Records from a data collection
◆ ◆ ◆ ◆ ◆ ◆ ◆
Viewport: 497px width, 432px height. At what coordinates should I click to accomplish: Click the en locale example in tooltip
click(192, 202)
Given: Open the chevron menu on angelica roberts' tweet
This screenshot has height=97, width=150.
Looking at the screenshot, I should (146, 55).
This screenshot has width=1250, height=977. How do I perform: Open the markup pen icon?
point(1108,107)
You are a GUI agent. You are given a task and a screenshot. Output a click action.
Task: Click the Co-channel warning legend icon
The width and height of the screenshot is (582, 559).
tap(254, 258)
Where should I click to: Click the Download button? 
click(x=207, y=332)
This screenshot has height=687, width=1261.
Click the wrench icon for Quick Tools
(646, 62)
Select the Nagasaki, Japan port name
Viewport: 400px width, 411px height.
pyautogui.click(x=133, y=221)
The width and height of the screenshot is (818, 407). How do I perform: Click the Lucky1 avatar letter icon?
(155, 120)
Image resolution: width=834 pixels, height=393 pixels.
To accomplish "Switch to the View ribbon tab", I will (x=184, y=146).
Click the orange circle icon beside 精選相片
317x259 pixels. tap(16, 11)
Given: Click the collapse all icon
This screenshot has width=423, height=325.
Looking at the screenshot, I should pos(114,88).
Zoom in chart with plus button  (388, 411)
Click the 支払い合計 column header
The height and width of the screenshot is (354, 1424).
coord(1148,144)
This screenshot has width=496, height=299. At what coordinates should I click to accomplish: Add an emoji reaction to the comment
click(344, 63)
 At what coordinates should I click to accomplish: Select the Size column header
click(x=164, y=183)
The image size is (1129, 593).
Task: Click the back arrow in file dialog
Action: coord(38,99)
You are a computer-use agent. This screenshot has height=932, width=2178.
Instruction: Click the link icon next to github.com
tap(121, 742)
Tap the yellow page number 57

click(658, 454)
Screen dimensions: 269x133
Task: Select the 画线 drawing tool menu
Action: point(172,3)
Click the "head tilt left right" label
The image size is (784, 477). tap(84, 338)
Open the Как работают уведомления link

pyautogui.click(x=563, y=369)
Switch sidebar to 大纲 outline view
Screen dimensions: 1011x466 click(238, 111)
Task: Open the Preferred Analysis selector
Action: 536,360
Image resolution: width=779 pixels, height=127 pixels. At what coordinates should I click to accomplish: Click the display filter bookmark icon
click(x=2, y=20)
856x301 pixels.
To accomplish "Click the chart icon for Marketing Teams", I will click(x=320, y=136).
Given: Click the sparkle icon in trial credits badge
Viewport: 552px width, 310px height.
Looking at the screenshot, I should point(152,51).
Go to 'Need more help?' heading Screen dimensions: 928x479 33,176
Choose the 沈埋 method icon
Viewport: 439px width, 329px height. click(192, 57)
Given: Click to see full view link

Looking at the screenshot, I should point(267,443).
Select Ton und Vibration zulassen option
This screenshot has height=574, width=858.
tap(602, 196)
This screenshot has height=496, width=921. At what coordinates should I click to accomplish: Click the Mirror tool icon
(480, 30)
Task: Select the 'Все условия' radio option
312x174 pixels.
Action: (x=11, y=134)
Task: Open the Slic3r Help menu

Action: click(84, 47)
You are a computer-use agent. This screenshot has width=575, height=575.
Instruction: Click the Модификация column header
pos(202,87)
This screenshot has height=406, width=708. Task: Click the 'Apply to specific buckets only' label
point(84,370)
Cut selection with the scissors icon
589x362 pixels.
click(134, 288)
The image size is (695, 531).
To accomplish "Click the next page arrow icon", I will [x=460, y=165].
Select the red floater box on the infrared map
◆ ◆ ◆ ◆ ◆ ◆ ◆
WHAT THE EXERCISE ASKS
Every line above holding the string "with" should be listed.

TASK ANSWER
Zoom in chart with plus button  (388, 411)
Cut selection with the scissors icon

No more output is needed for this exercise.